“O encerramento das fronteiras terrestes no que à circulação de pessoas diz respeito, tal como foi determinado pelo Governo, exige, portanto, a capacidade do Estado diferenciar actividades”, indica a Apifarma – Associação Portuguesa da Indústria Farmacêutica, em comunicado enviado às redacções. A representante das farmacêuticas no País mostra-se preocupada com as restrições aplicadas e pede compreensão do Estado para garantir que as matérias-primas necessárias à produção de medicamentos continuam a chegar.
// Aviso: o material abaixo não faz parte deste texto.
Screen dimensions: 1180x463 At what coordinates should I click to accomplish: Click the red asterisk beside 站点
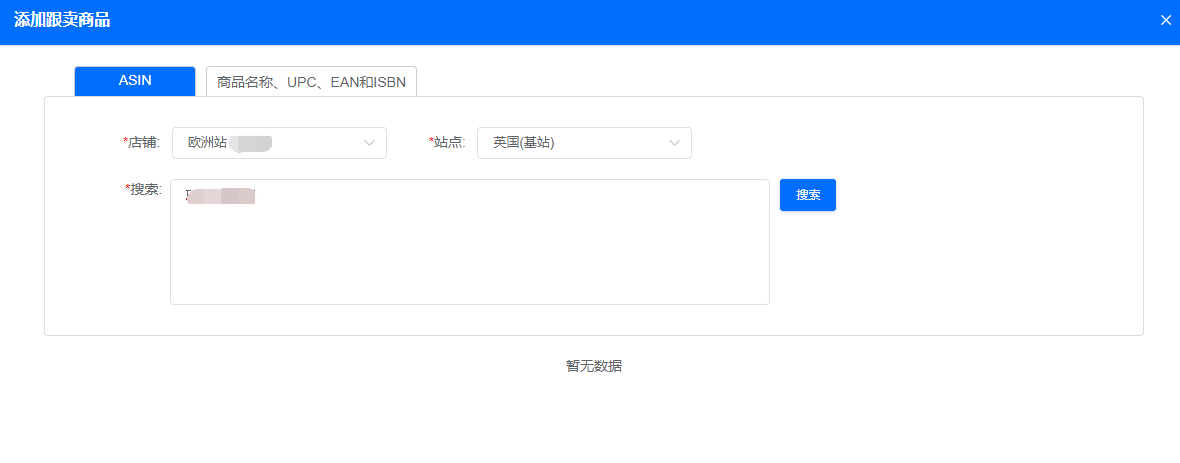click(x=431, y=143)
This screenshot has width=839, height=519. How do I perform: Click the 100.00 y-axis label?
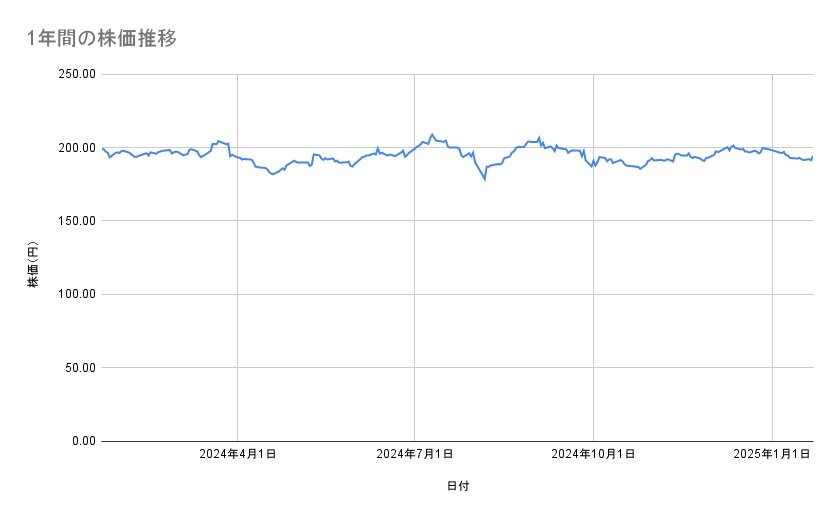76,294
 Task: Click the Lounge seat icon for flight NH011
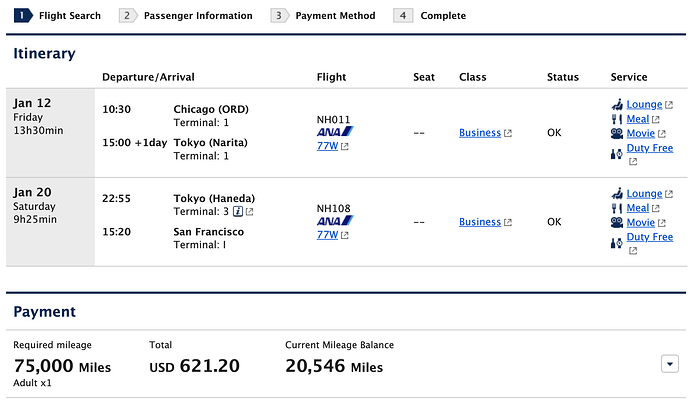point(617,104)
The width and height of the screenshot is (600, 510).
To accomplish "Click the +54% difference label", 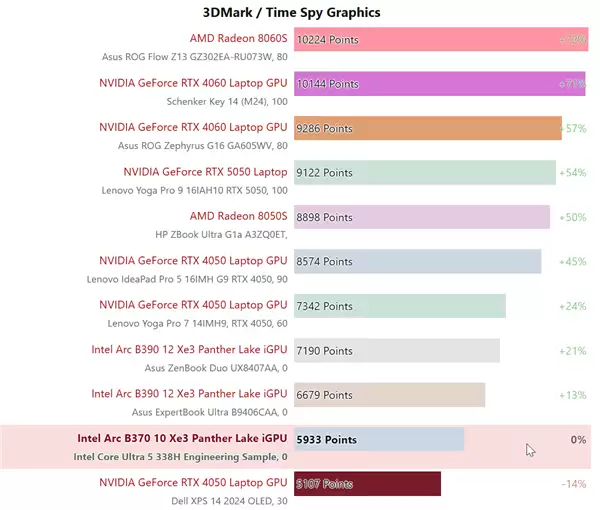I will pos(572,173).
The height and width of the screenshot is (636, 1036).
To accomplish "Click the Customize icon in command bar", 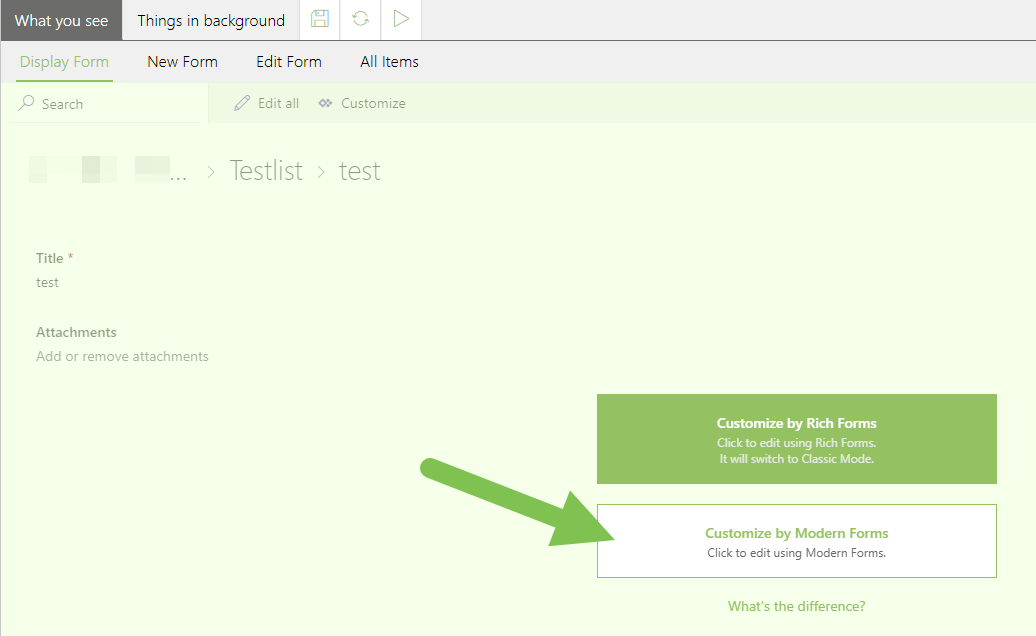I will (325, 103).
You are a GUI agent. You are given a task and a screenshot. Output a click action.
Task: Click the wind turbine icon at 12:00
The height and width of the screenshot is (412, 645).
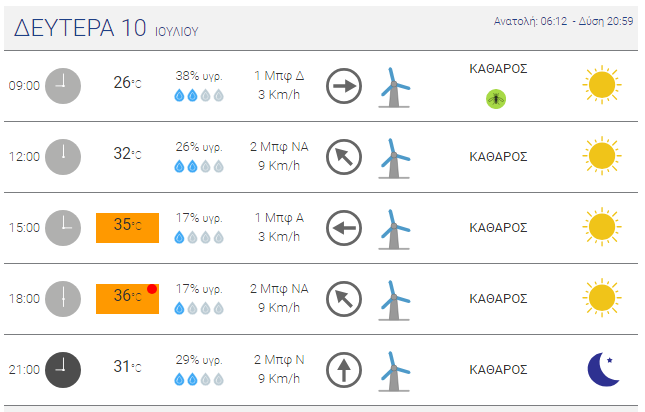tap(394, 158)
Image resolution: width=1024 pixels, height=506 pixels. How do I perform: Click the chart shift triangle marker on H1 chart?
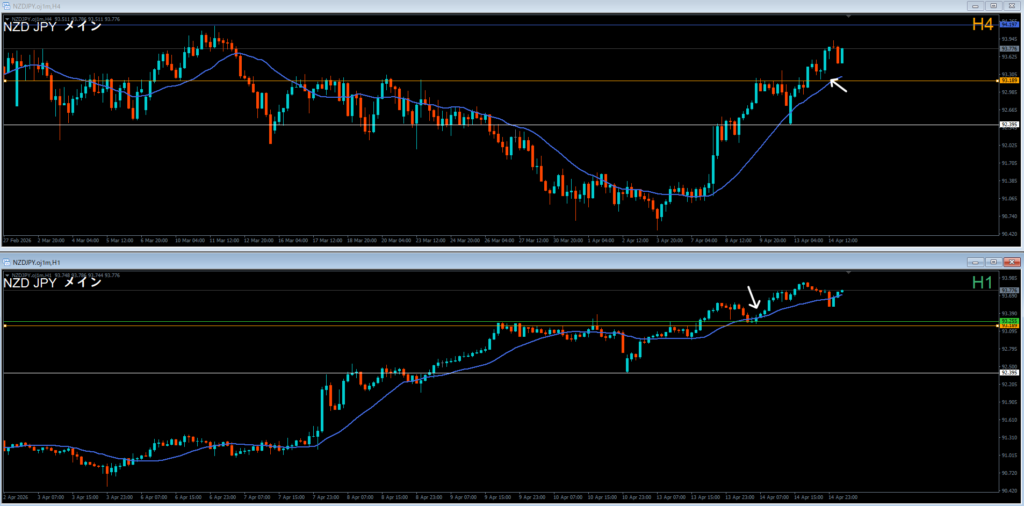pos(849,272)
A Apifarma garante que as unidades fabris estão mobilizadas para assegurar a continuidade do circuito do medicamentos e que estão a cumprir todas as recomendações da Direcção-Geral de Saúde para lidar com o novo coronavírus. É, no entanto, também necessária a colaboração do Governo.
“A Indústria Farmacêutica considera essencial diferenciar actividades por forma a assegurar que os medicamentos e os dispositivos médicos para diagnóstico in vitro continuem a chegar aos cidadãos”, sublinha ainda a associação.
Segundo a Apifarma, Portugal possui uma cadeia de produção de medicamentos e distribuição que é, neste cenário, fundamental proteger e agilizar. É “uma questão estratégica para o nosso país e para a União Europeia (UE)”, além de um “verdadeiro imperativo de saúde pública”.
No mesmo documento, a associação lembra que também deve ser contemplada a circulação de pessoal essencial à prodção.